In the early morning darkness, Vikki shook John. “Get up,” she whispered. “I want to take a bath in the blue hole.”

“Are you kidding me? In front of all these horny men?” John desperately tried to wake up.

Vikki dug around in her pack and found a small camp towel and a light weight blanket. She grabbed her change of clothes and unzipped the front of the tent. Since she and John slept commando style, they were naked as they exited the tent, but John stumbled into a pair of shorts that included his utility belt. Vikki wrapped the blanket around as much of her body as she could. As they walked toward the blue hole, few people were stirring. The guards on the wall were changing shifts on the wall, and the two men climbing down the new ladders were expected to go to their tents for some sleep. The main fire was burning a distance from the cottage and blue hole. John noticed one of the men putting branches on the burning pile of wood.

Vikki walked to the front of the cottage and placed her change of clothes near the steps that led into the water. Quickly she pulled off the blanket, slowly walked down, and put her feet in the water. The light from the distant fire flickered across the compound, and revealed a lovely silhouette of her perfect body. Her long slender legs disappeared under the water, followed by curvaceous hips that melted into a slim waist. He could barely see the outline of her firm breasts.

“John, would you hand me the camp soap?” she asked, as she came back up the steps to take it from him. “Are you coming in?”

“I am standing guard so a bunch of hard dicks don’t jump in and screw you to death.”

“Well, you have already tried that with little success.”

“I felt it was a noble effort on my part,” he said, laughing.

Through the water, Vikki noticed a dark object coming towards her and yelled, “John there is something in the water!”

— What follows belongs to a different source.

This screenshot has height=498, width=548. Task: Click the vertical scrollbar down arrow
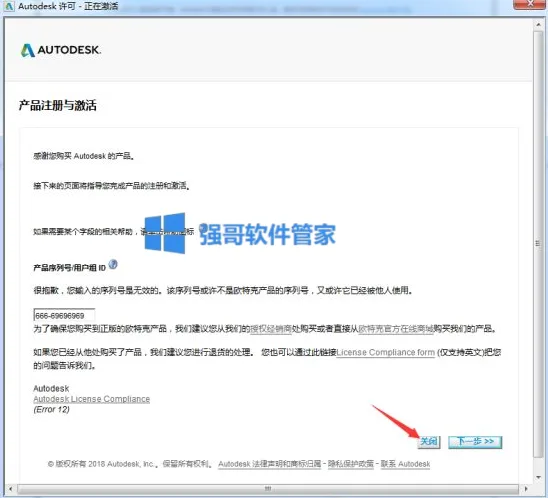click(x=539, y=477)
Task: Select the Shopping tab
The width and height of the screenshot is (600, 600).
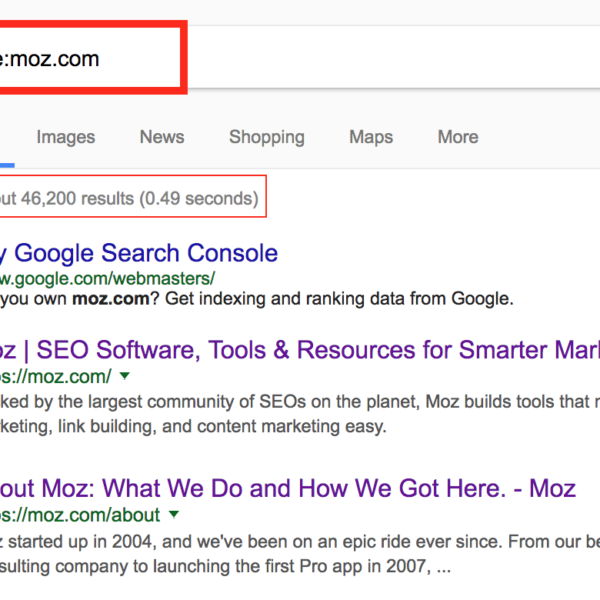Action: click(x=266, y=137)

“Get out! Get out!” John pulled his machete from his belt, and dove into the water behind Vikki.

The object preferred Vikki, and angled for the attack. Suddenly a giant snake raised his head a couple of yards from Vikki, and exposed a mouth full of curved teeth. She realized she couldn’t get up the steps before it struck, so she grabbed the huge snake directly behind its head. The snake instantly started to move his enormous coils around her. Before the snake could complete the first phase of constriction, John had his hand next to Vikki’s on the giant snake’s throat, and made his first full strike with his machete on the spine of the creature. The snake reacted by quietly wrapping death coils around John. He could feel the breath leaving his body, and knew that once he breathed out the snake would compress more and more until he died. To make the situation worse, he was being pulled into deep water. He might drown before all the bones in his body were crushed.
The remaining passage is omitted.